As to IT expertise, installing, configuring and maintaining an Axia system is incredibly simple whether you’re an IT expert or a newbie. And lastly, yes, we are now offering control surfaces in different sizes.

Were there any first-year challenges?

Surprisingly few. We spent a lot of time refining the technology in our labs before we brought it to market, so those first clients, who may have been hoping for an adventure, only experienced boringly stable products. I'd say our biggest challenge was building products fast enough for some of our more eager clients, but that's a fun problem to solve.

I've noticed quite a bit of "disinformation" regarding IP-Audio from Axia's competitors. How do you respond?

Usually with a chuckle! When VoIP phone systems began to emerge, I doubt that the companies who built PBX products said "Hey, that VoIP stuff is great and it works better than our stuff and costs half as much." Does anyone really expect to hear a truthful, unbiased opinion from a company with a vested interest in the old tech?

We think broadcasters are smart enough to come to their own conclusions.

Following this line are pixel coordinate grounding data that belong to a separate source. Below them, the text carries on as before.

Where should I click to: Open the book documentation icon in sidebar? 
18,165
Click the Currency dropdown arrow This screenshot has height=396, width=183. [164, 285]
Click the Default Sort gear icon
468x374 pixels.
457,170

Engineers with questions about our tech shouldn’t just take our word for it — or our competitors'. We urge interested broadcasters to talk to Axia users. The people who use the gear are the best equipped to tell you how well it works.

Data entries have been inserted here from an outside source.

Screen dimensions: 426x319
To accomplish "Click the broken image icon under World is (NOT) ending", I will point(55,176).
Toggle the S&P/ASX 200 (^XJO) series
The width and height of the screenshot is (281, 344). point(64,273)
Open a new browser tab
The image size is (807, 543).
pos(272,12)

Last year, you mentioned some new Axia products in development: a scalable control surface, more DSP-based features in the Mixing Engine, new software applications. How did that go?

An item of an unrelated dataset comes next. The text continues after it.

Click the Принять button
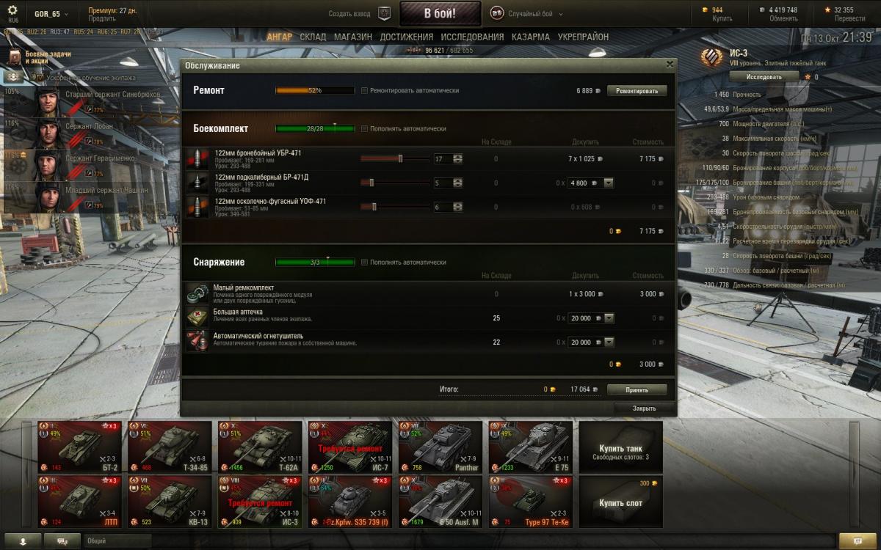 [637, 389]
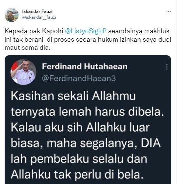Open the vertical three-dot menu in quoted tweet
Image resolution: width=178 pixels, height=184 pixels.
click(x=167, y=67)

Like clockwork. We showed SmartSurface software version 2.5 at NAB; it has built-in mic processing and some other nice new features. The Element modular control surface was also introduced at NAB, and we’ve already taken several large orders. Element builds on the success of SmartSurface and adds some new capabilities, like the ability to mix surround or stereo audio. A station that’s planning on doing HD Radio™ can use Element for stereo programming now, and be confident that they're ready for discrete surround or anything else HD Radio might throw at them. And we launched a new PC utility called iPlay, which allows any ordinary PC to listen to any Livewire audio stream. Of course, we've got more new product ideas in the pipeline...

Axia recently added more technology partners whose products work directly with Livewire. Any more coming?

Yes. Pristine Systems and OMT [iMedia Touch – Ed.] are now offering the Axia IP-Audio driver in their products so that their delivery systems can send digital audio to Axia audio systems without soundcards. We’ve also just finished evaluating BE's Big Pipe Ethernet radio and have certified it as Livewire-capable. And we’re talking to more companies about licensing our technology and/or making compatible products. Readers can check our “Partners” page on the Axia website to see what’s up.

Cool. So what's on tap for Axia's second year?

More partners, more products, but best of all, more interesting clients. After putting Axia through an extended evaluation, Minnesota Public Radio has chosen Axia to equip the new studios they’ll be building later this year. And there are lots more projects in the works.

Thanks for your time, Catfish.


Axia, a Telos company, builds network-based professional audio products for broadcast, production, sound-reinforcement and commercial audio applications. Products include digital audio routers, DSP mixers and processors and software for configuring, managing, and interfacing networked audio systems.